═══ ФРАГМЕНТ ТЕКСТА

Тем не менее комар — это нечто большее, чем случайный раздражитель; он представляет собой стратегию «загадочной маскировки» или мимикрии, которая определяет повествования Набокова о возвращении на родину. Москита удается убить рампеткой на утро, когда он утрачивает свою способность к мимикрии и проявляется словно черный шифр на белом потолке. В конце концов Набоков бросает вызов фотографической объективности, создавая свой собственный черно-белый контраст в воспоминаниях о раздражающем комаре, тем самым превращая фотографический мимесис в своего рода поэтическую мимикрию, исполняемую самим автором. В бесконечной донкихотовской битве с детерминистскими современными идеологиями, от теории эволюции Дарвина до психоанализа Фрейда, Набоков развивает свою собственную концепцию мимикрии — как эстетического, а не природного выживания. Мимикрия основана на повторении, но повторении сверхъестественном, которое порождает различия и непредсказуемость воображения. Он выступает против борьбы за выживание и классовую борьбу, как главных движущих сил человеческого существования. Мимикрия не просто репрезентирует, но маскирует и скрывает природу. Homo poeticus особенно важен для Набокова; без него существование самого homo sapiens оказалось бы невозможным. «Спираль — одухотворение круга. В ней, разомкнувшись и раскрывшись, круг перестает быть порочным, он получает свободу <…> Цветная спираль в стеклянном шарике — вот какой я вижу мою жизнь»[672]. Мимикрия соответствует идее Набокова об «одухотворение круга». Таким образом, мимикрия дает возможность вернуться, не совершая возвращения, проявляя тем самым уникальность таинственной маскировки.
Хотя загадка мимикрии является основой изгнаннического искусства Набокова, это также версия иммигрантского искусства выживания и адаптации. Иммигранты имитируют местных жителей, иногда чрезмерно, становясь более европейскими, чем европейцы, или более американскими, чем сами американцы, более отчаянные в своем стремлении угодить. Только в случае писателя болезненный эффект «подражания»[673] превращается в образную игру, которая позволяет ему пересекать границы между его былой родиной и вновь обретенной страной.

══════
═══ ИСХОДНЫЕ МАТЕРИАЛЫ

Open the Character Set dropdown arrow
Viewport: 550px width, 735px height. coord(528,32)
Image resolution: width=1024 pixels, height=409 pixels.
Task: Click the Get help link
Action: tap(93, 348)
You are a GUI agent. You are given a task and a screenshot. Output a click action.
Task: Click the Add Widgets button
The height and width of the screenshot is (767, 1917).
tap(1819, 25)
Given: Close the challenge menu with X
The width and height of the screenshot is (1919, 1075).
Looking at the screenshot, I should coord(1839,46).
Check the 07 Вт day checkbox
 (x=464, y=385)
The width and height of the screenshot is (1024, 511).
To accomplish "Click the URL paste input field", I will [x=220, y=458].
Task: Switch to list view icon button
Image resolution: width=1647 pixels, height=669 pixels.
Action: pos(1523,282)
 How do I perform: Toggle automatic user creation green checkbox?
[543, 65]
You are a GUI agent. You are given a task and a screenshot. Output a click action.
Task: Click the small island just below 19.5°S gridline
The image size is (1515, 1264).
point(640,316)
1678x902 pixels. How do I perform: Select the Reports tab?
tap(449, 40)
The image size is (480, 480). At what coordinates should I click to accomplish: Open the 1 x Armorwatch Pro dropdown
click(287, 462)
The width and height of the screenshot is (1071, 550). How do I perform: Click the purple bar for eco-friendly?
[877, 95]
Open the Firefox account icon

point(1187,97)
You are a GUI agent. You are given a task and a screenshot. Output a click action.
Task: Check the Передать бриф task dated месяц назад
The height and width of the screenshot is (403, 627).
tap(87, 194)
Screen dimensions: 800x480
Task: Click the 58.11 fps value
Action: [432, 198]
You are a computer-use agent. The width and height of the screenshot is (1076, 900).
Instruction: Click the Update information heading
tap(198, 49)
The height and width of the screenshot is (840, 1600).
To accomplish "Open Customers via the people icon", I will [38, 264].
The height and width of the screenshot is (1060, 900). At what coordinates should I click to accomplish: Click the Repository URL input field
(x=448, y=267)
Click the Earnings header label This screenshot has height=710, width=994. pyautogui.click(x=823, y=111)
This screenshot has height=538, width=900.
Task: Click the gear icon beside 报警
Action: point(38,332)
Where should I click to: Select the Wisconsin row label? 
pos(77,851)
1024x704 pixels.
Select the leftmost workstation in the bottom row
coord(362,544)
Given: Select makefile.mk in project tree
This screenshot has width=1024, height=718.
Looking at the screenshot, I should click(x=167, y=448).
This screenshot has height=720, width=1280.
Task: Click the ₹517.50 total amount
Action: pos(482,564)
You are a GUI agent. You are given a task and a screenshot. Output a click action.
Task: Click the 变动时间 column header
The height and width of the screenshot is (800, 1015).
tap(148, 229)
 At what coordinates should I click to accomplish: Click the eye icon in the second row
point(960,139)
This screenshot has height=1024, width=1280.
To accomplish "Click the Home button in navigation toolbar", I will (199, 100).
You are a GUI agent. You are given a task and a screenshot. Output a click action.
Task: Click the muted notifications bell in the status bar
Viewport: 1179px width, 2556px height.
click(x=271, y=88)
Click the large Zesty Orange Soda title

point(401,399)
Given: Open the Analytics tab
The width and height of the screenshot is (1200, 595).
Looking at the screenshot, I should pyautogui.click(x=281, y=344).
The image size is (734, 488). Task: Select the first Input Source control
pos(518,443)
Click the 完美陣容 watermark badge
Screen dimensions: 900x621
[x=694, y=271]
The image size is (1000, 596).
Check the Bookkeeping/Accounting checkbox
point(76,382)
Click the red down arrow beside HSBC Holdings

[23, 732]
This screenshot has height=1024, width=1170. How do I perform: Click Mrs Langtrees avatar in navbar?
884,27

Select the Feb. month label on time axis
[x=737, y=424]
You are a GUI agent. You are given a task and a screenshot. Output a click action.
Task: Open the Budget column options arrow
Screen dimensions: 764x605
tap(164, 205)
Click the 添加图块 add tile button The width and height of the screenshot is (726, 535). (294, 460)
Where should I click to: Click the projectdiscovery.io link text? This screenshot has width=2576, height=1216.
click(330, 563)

══════

ЗАДАНИЯ:
a – Определите, соответствуют ли утверждения (i), (ii) и (iii) фрагменту о мимикрии у Набокова. Ответьте «да» или «нет» и приведите точную цитату, которая это подтверждает.
(i) Комара удается убить вечером.
(ii) Набоков понимает мимикрию как эстетическое, а не природное выживание.
(iii) Иммигранты никогда не подражают местным жителям чрезмерно.
b – Продолжите фрагмент о мимикрии у Набокова после его последнего предложения.

ОТВЕТЫ:
a –
(i) Нет: «Москита удается убить рампеткой на утро».
(ii) Да: «Набоков развивает свою собственную концепцию мимикрии — как эстетического, а не природного выживания».
(iii) Нет: «Иммигранты имитируют местных жителей, иногда чрезмерно».

b –
«Но что же я‑то тут делаю, посреди стереоскопической феерии? Как попал я сюда? Точно в дурном сне, удалились сани, оставив стоящего на страшном русском снегу моего двойника в американском пальто на викуньевом меху. Саней нет как нет: бубенчики их — лишь раковинный звон крови у меня в ушах. Домой — за спасительный океан! Однако двойник медлит. Все тихо, все околдовано светлым диском над русской пустыней моего прошлого. Снег — настоящий на ощупь; и когда наклоняюсь, чтобы набрать его в горсть, полвека жизни рассыпается морозной пылью у меня промеж пальцев»[674].
Таким образом, Набоков, американский писатель среднего возраста, возвращается в Россию своего детства под видом беспаспортного шпиона и переживает эпизоды счастья и узнавания. Любопытно, что этот благословенный момент идеального возвращения на родину описан в русской версии автобиографии Набокова с заметными отличиями. В русскоязычной версии автор появляется в виде «двойника», а беспаспортного шпиона нет и в помине (неудивительно, что экскурсовод в музее Набокова в Петербурге сказал мне, что беспаспортный шпион — это не «их» Набоков). Смещенный во времени призрак героя-эмигранта взывает о помощи: «Домой — за спасительный океан!» Под словом «дом» здесь подразумеваются Соединенные Штаты и чувство безопасности в изгнании. Когда Набоков перевел свою английскую автобиографию на русский язык, идеальный момент писателя превратился в мгновение ужаса; вместо «стереоскопической феерии» мы оказываемся в «дурном сне»[675].